San Antonio opted not to play its final scheduled game against the Texas Herd, citing the Herd's much smaller roster count, its status as a non-league schedule filler, and the safety concerns that this fact posed. In a postseason interview with KTKR, the Toros owner Josh Mair indicated that the team and the league's Texas division planned on returning in 2027, noting that Tall City and the Texas Syndicate were both financially sound. The Toros were named champions following the end of the season, as commissioner Mike Kelly resigned his position; Matsakis will assume charge of the league office.

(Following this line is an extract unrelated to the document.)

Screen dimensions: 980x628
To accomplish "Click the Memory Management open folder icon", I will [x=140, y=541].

After the season, the CoFL hired a chief of staff and announced that it would build an infrastructure to support eight teams for the 2027 season, with plans to eventually expand to 24 teams across four divisions within five years. The league's headquarters will be based in Indianapolis. In July 2026, the league announced it had approved a second attempt to launch the Indianapolis Capitols for the 2027 season with a different owner. Mike Vanderjagt was hired to serve as the Caps' coach. The Indy Bison, Indianapolis's existing minor professional football squad which had played games against the Dukes in 2026, announced its move to American Indoor Football to clear space for the Capitols. A Milwaukee franchise was unveiled September 16, 2026, which will be the last expansion team to be announced for the 2027 season, with Gilbert Brown as its head coach.

==Teams==

| Division | Team | Location | Stadium | Capacity | Founded | Joined | Head coach |
| North Division | Cincinnati Dukes | Cincinnati, Ohio | Mason High School | 7,000 | 2012 | 2026 | Daryl "Slash" Moore |
| Indianapolis Capitols | Indianapolis, Indiana | Grand Park Sports Campus | 5,000 | 2026 | 2027 | Mike Vanderjagt |
| Milwaukee Football Team | Milwaukee, Wisconsin | TBA | TBA | 2026 | 2027 | Gilbert Brown |
| South Division | San Antonio Toros | San Antonio, Texas | Wheatley Heights Sports Complex | 3,500 | 2026 | 2026 | Stan Bedwell |
| Tall City Black Gold | Midland, Texas | Astound Broadband Stadium | 15,000 | 2026 | 2026 | Rodney Blackshear |
| Texas Syndicate | Austin, Texas | The Pfield | 10,000 | 2026 | 2026 | James Champagne |

==Players==
The CoFL will implement a structured and sustainable approach to roster management, aiming to ensure competitive balance and long-term player development across all franchises.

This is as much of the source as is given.